--- Begin MATERIAL SUPPLIED ---

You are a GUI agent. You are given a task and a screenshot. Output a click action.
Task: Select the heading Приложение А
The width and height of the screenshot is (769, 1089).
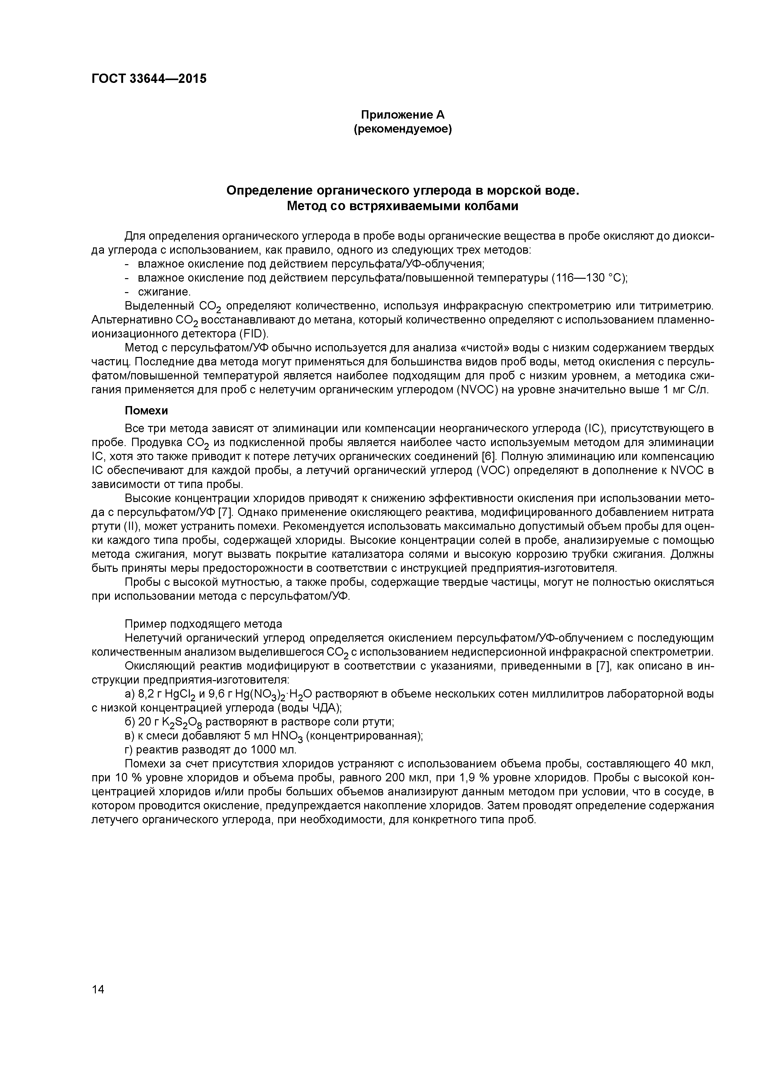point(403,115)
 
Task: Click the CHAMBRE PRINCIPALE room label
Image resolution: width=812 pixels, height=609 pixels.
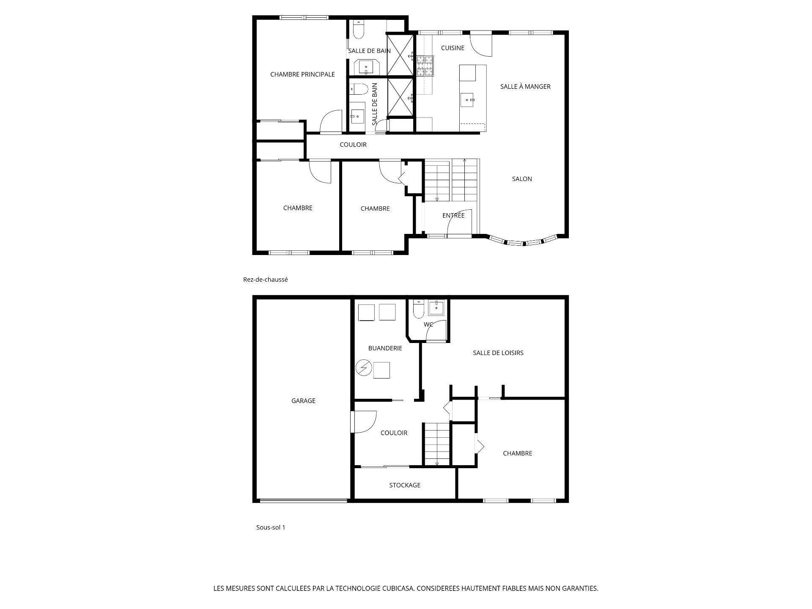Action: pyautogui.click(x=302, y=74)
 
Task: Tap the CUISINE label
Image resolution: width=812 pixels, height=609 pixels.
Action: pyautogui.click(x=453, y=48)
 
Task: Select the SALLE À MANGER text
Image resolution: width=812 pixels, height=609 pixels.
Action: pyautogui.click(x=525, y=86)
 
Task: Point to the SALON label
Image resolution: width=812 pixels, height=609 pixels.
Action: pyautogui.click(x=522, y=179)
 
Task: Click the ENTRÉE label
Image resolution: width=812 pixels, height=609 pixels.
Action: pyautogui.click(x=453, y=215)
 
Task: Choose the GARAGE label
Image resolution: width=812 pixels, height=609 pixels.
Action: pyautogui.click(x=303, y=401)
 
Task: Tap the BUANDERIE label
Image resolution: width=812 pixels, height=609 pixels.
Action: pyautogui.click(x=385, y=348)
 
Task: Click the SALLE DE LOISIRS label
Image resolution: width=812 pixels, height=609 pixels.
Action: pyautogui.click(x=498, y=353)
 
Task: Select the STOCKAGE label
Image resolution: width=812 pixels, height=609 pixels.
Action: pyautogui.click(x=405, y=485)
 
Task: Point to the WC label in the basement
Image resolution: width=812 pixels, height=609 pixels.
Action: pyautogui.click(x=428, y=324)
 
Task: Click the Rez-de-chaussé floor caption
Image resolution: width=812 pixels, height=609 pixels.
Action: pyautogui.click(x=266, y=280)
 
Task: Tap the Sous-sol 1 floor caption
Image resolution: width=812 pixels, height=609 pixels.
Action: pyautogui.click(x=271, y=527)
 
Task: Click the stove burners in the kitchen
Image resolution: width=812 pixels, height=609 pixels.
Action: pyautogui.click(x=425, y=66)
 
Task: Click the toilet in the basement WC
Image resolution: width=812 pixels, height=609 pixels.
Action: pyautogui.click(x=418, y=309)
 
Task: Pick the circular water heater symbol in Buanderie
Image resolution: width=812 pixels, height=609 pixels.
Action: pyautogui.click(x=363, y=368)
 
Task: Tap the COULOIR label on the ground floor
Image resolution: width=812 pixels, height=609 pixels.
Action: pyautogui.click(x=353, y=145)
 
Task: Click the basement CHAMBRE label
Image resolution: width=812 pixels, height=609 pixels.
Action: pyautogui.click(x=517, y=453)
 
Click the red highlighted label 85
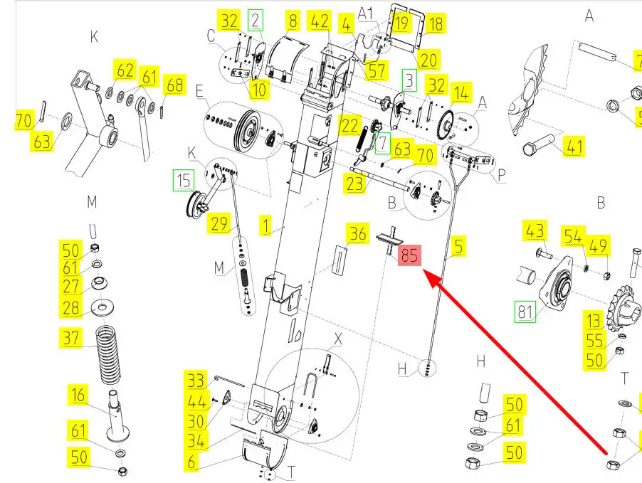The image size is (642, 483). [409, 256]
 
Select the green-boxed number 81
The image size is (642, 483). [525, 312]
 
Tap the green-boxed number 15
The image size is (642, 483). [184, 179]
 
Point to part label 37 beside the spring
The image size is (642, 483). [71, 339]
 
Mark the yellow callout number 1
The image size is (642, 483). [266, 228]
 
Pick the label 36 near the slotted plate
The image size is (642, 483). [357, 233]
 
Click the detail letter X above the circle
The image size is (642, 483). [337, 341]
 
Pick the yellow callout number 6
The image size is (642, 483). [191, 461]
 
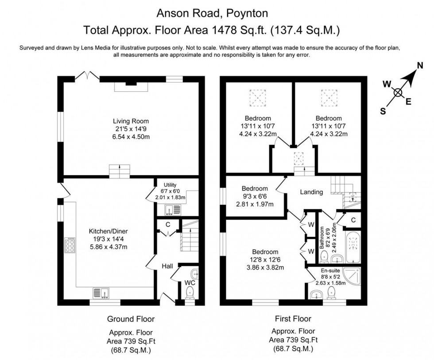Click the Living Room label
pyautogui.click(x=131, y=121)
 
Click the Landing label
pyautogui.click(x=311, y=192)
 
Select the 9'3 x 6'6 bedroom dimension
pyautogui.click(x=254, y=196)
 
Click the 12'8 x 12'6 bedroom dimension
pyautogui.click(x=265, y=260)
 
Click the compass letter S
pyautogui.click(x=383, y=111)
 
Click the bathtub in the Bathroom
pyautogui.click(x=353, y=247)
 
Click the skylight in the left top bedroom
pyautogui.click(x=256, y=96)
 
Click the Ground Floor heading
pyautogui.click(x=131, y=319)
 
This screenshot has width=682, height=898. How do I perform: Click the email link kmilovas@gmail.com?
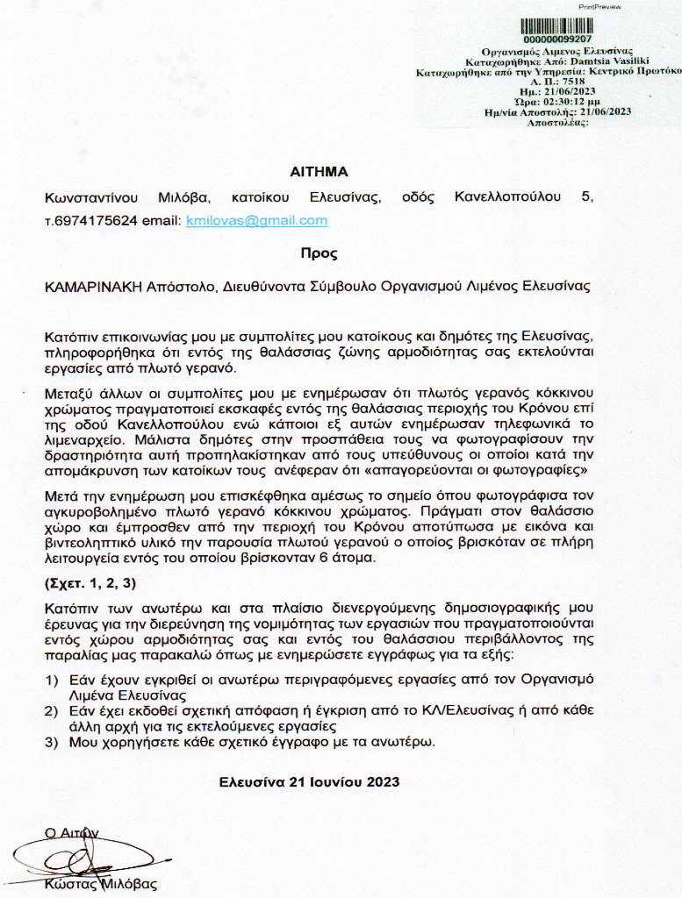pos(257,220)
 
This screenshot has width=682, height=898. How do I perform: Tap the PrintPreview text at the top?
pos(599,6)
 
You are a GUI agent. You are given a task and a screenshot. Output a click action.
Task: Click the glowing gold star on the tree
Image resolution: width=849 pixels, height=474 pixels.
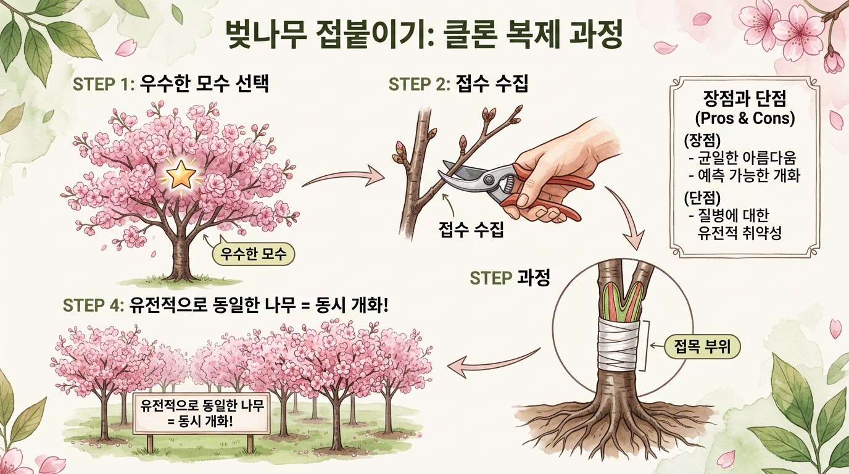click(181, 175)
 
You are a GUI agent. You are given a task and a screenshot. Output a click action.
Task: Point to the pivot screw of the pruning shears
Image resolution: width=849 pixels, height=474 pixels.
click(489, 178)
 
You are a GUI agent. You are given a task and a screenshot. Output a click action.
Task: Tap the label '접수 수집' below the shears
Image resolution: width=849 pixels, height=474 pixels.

--- End MATERIAL SUPPLIED ---

# WHAT IS ASKED:
Can you restate the data from the line with "Pick the label 36 near the slotted plate" up to and including the line with "click(181, 175)", with "bedroom" replaced by "sleeping room" and nothing else changed? Omit the pictures from your answer.

# TASK RESULT:
Pick the label 36 near the slotted plate
The image size is (642, 483). [357, 233]
 
Click the detail letter X above the circle
The image size is (642, 483). [337, 341]
 
Pick the yellow callout number 6
The image size is (642, 483). [191, 461]
 
Click the Living Room label
pyautogui.click(x=131, y=121)
 
Click the Landing label
pyautogui.click(x=311, y=192)
 
Select the 9'3 x 6'6 sleeping room dimension
pyautogui.click(x=254, y=196)
 
Click the 12'8 x 12'6 sleeping room dimension
pyautogui.click(x=265, y=260)
 
Click the compass letter S
pyautogui.click(x=383, y=111)
 
Click the bathtub in the Bathroom
pyautogui.click(x=353, y=247)
 
Click the skylight in the left top sleeping room
pyautogui.click(x=256, y=96)
 
Click the Ground Floor heading
pyautogui.click(x=131, y=319)
 
This screenshot has width=682, height=898. How do I perform: Click the email link kmilovas@gmail.com?
pos(257,220)
 
This screenshot has width=682, height=898. How do I perform: Tap the PrintPreview text at the top?
pos(599,6)
 
You are a GUI agent. You are given a task and a screenshot. Output a click action.
Task: Click the glowing gold star on the tree
Image resolution: width=849 pixels, height=474 pixels.
click(181, 175)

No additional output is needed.